Regarding production configuration of elasticsearch

Hi ,

I am planning to import 1billion records from mysql to ElasticSearch on production machine having 32GB RAM and 500GB of hard disk space.
I am using elasticsearch-1.4.2 and elasticsearch-river-jdbc-1.4.0.9.
I am running only one ElasticSearch node with default setting.
Can ane one suggest me whether do I need to add any extra configuration in ElasticSearch or it will work fine with default settings?

Thanks,
Sohil

It will work fine out of the box.

Thanks @warkolm.

I have imported 1billion data from mysql to ElasticSearch and it took ~2 hours.
Is there any way we can make this faster or it's already giving good performance?

Thanks,
Sohil

That's not too bad!

How are you extracting the data from MySQL and getting it into ES? What heap have you assigned ES?

Hi @warkolm,

curl -XPUT '10.XXX.XXX.XX:9200/_river/url_jdbc_river/_meta' -d '{
"type" : "jdbc",
"jdbc" : {
"strategy": "simple",
"autocommit": true,
"driver" : "com.mysql.jdbc.Driver",
"url" : "jdbc:mysql://10.XXX.XXX.XX:3306/DomainDB",
"user" : "sohil",
"password" : "XXX",
"sql" : [
{
"statement" : "select id as "_id", p_id as "pid" ,s_id as "sid" ,domain_name as "domain" from domaintable"
}
],
"maxbulkactions":5000,
"maxconcurrrentbulkactions":1,
"index" : "urls",
"type" : "url",
"type_mapping": {"urls" : {"properties" : {"_id":{"type":"long","store":"yes"},"domain":{"type":"string","store":"yes","index":"not_analyzed"},"pid":{"type":"long","store":"yes"},"sid":{"type":"long","store":"yes"}}}}
}

}'

This is how I am extracting data from mysql to ElasticSearch.

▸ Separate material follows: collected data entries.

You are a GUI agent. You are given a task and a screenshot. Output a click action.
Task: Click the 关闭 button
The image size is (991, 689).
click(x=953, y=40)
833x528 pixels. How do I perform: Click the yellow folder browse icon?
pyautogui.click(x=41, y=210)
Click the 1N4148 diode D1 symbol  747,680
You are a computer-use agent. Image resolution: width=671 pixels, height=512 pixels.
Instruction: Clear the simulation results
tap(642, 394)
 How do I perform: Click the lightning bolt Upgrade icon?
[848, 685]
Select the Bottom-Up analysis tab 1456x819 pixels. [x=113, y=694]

I have set ES_MIN_MEM=4g and ES_MAX_MEM=24g

You should set max and min heap to be the same, see here for more.

Thanks @warkolm.
I hope by keeping max and min heap to be same will increase the performance of exporting data from mysql to ES.

Also please be aware that rivers are being deprecated.